Assigned task ->
Copy, from the material below, every line in which the word "agent" can be found.

Records for the exercise ->
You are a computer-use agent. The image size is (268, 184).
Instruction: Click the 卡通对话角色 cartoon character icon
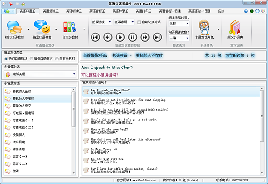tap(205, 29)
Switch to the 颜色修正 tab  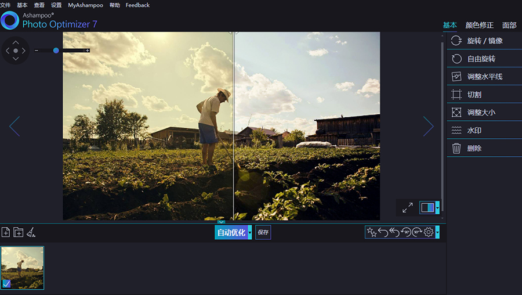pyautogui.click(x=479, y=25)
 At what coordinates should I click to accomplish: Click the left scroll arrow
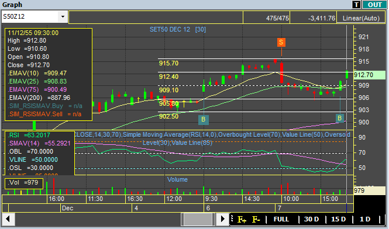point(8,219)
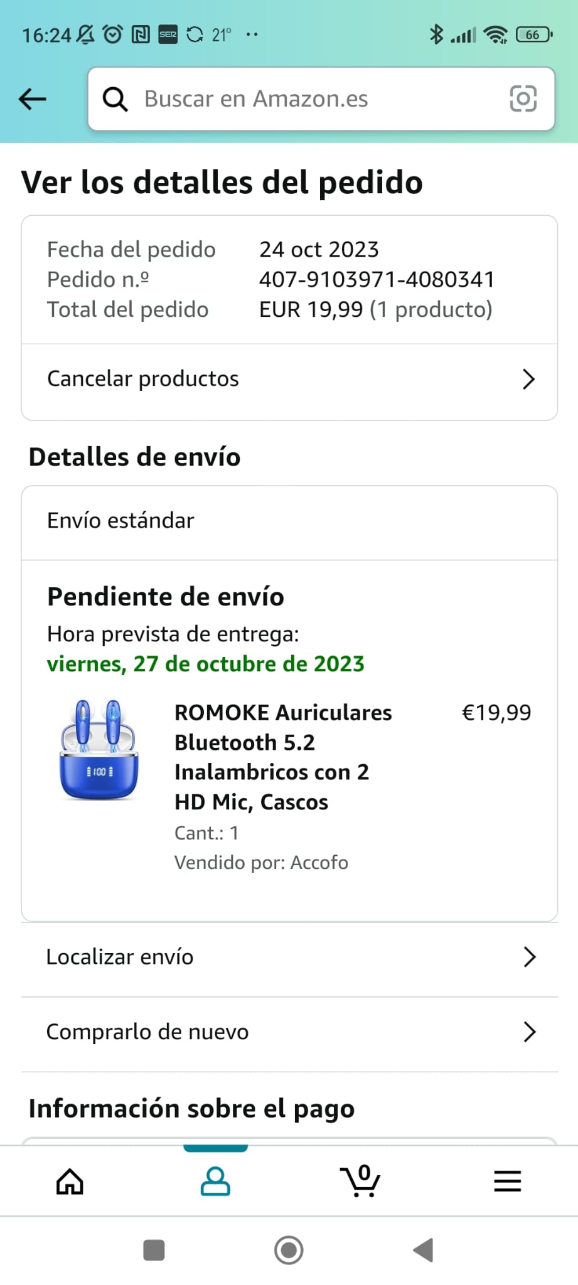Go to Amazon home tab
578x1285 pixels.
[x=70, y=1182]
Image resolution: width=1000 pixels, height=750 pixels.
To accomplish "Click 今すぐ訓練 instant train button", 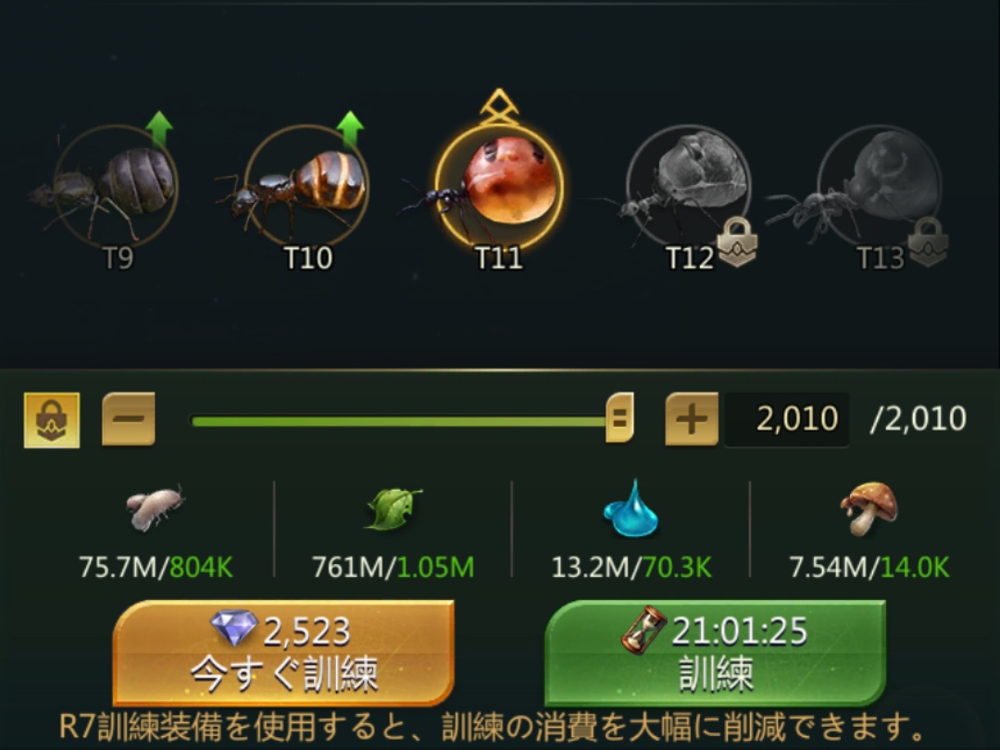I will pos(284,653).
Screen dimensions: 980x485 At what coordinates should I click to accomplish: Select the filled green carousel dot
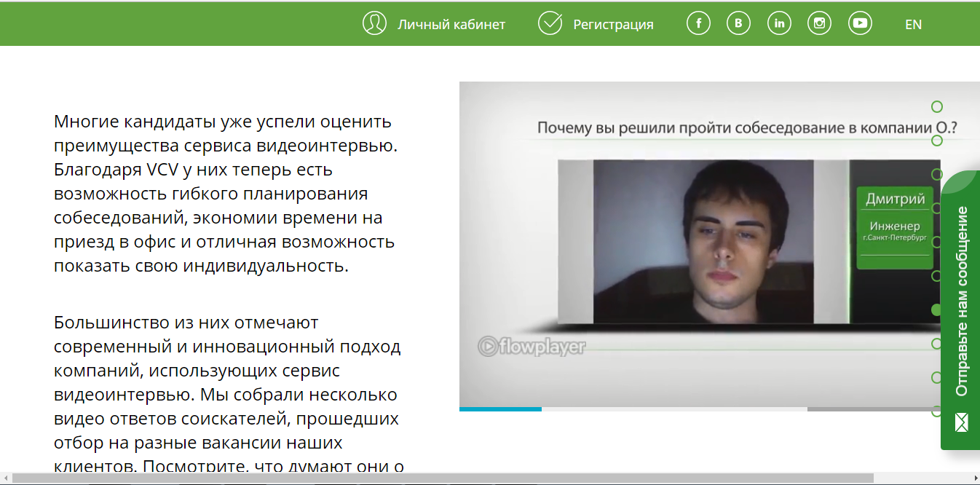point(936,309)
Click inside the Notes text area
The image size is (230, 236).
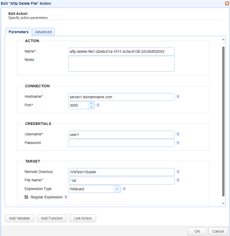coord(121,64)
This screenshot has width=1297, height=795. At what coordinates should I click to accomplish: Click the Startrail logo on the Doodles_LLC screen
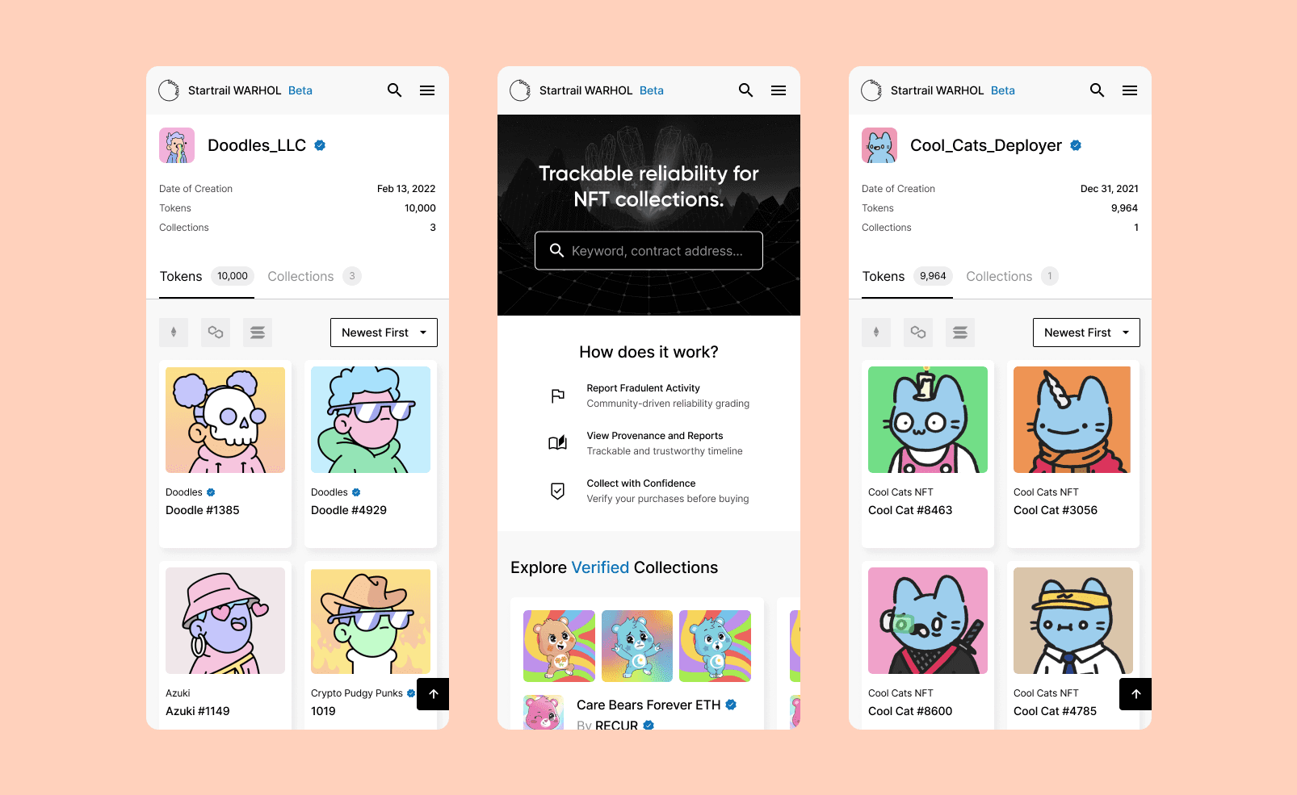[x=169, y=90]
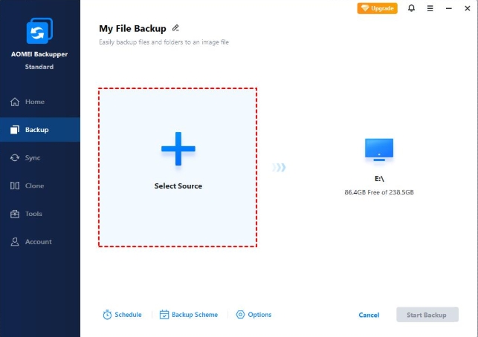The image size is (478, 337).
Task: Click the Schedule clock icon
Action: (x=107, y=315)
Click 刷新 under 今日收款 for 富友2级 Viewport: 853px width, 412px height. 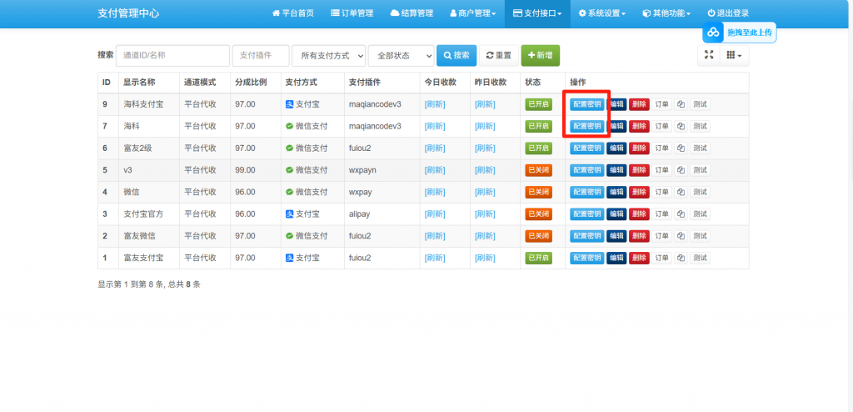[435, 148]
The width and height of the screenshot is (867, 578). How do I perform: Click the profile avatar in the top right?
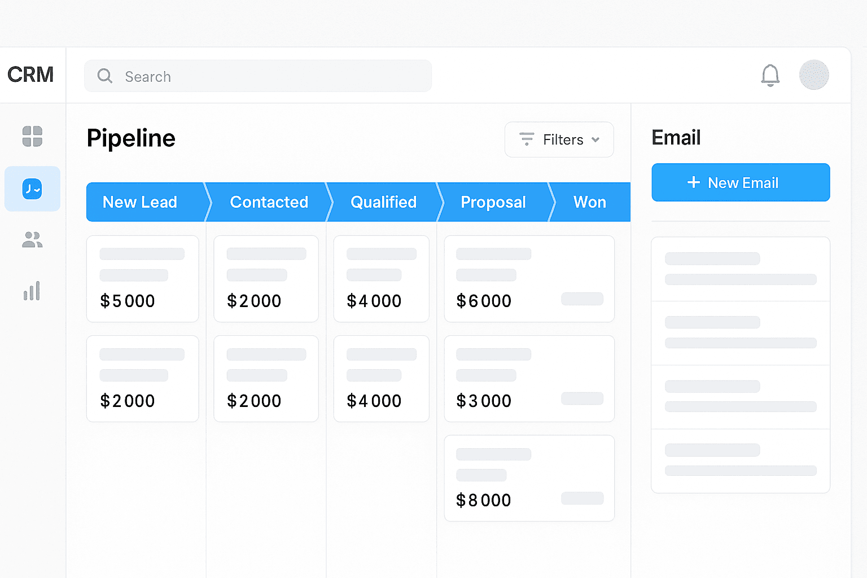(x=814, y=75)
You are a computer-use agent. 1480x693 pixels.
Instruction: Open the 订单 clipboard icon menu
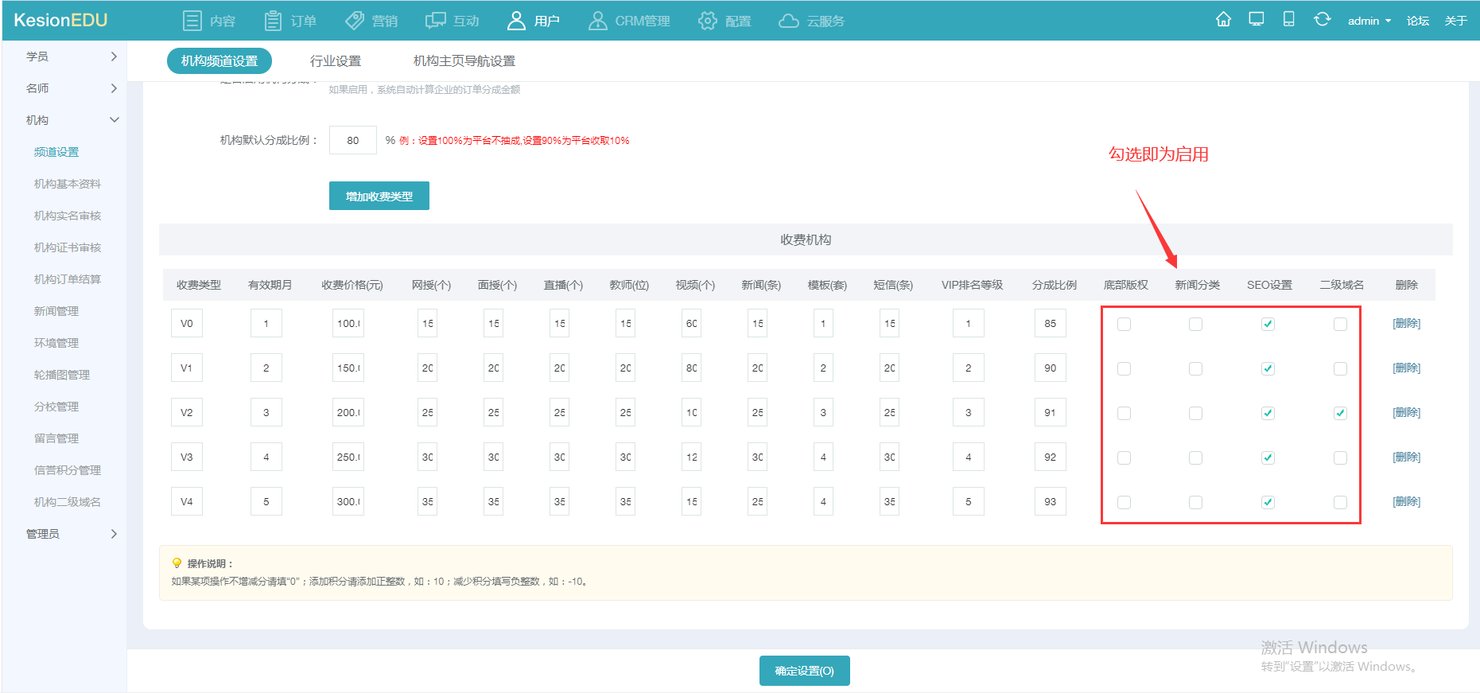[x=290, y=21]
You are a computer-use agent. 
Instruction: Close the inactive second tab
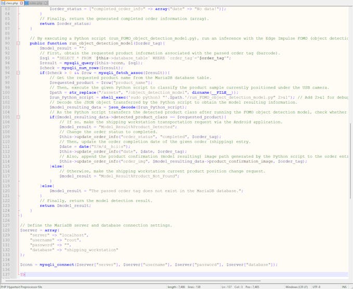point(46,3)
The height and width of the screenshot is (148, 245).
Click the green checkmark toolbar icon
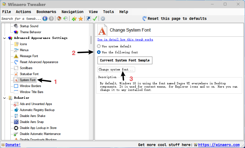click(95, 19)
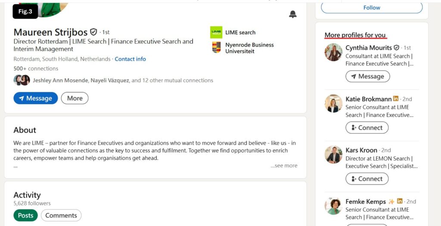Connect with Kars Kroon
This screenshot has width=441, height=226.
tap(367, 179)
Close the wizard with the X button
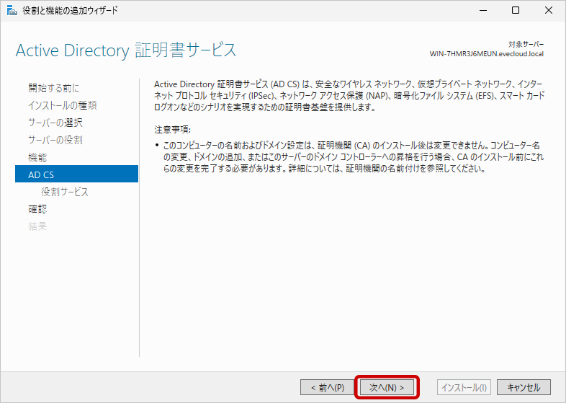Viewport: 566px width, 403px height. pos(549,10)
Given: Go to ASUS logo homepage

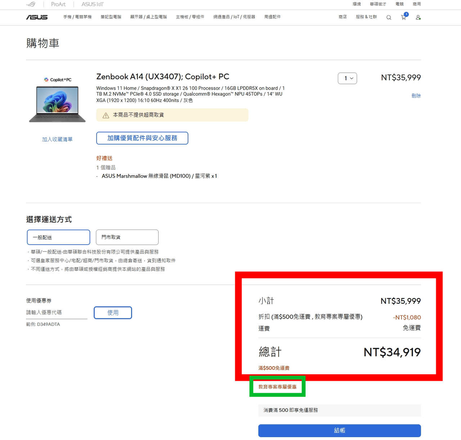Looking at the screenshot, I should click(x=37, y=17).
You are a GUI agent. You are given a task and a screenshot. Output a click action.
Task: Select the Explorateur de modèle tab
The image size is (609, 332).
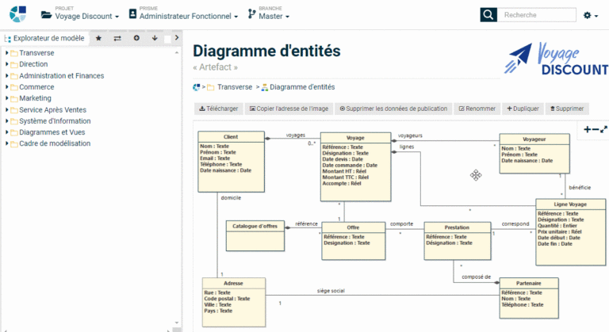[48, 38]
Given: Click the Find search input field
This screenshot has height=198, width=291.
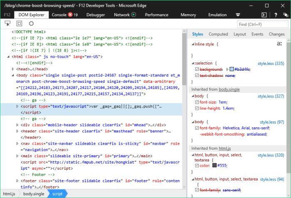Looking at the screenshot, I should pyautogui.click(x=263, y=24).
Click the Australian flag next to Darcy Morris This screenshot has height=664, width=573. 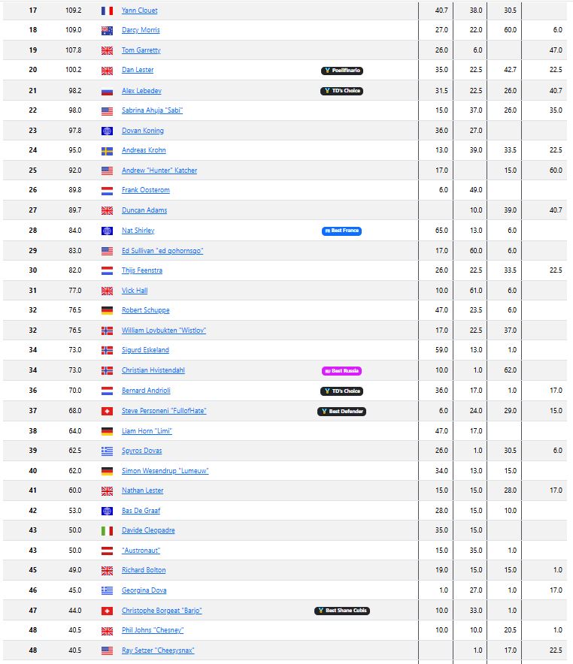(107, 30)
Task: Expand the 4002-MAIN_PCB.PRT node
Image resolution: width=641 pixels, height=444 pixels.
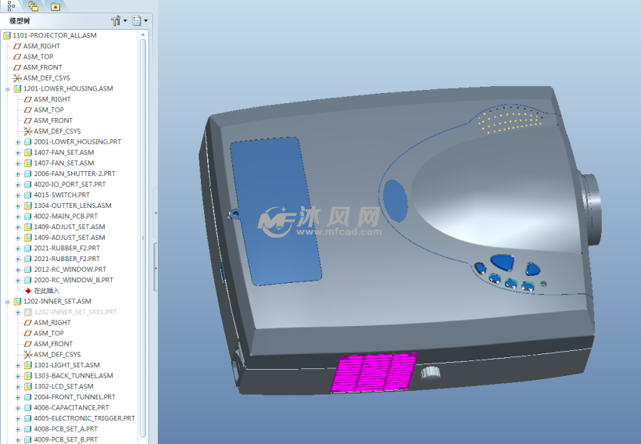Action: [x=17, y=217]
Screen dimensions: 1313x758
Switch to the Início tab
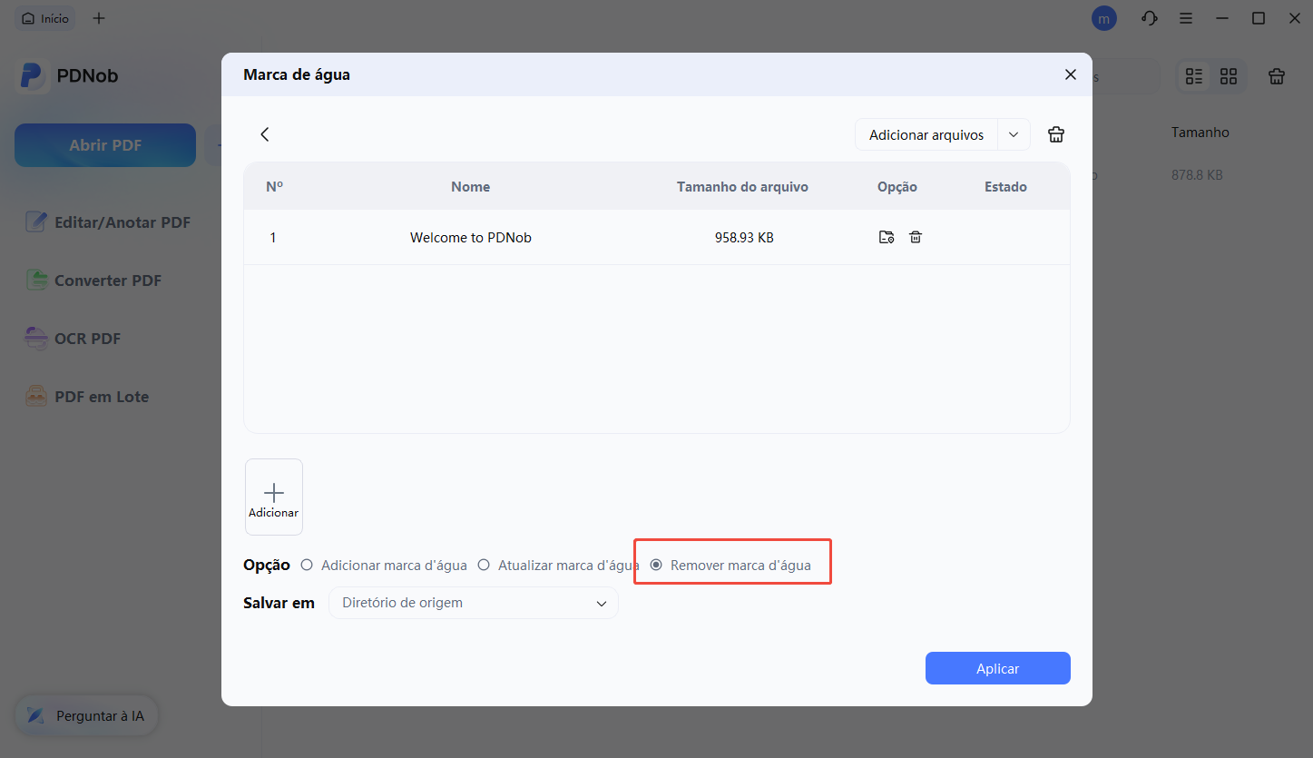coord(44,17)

Written solution ->
You are a computer-use agent. The image size is (268, 184).
You are a computer-use agent. 1480x693 pixels.
You are a computer-use agent. 
You are a GUI agent. You are given a task and a screenshot. Output a click action.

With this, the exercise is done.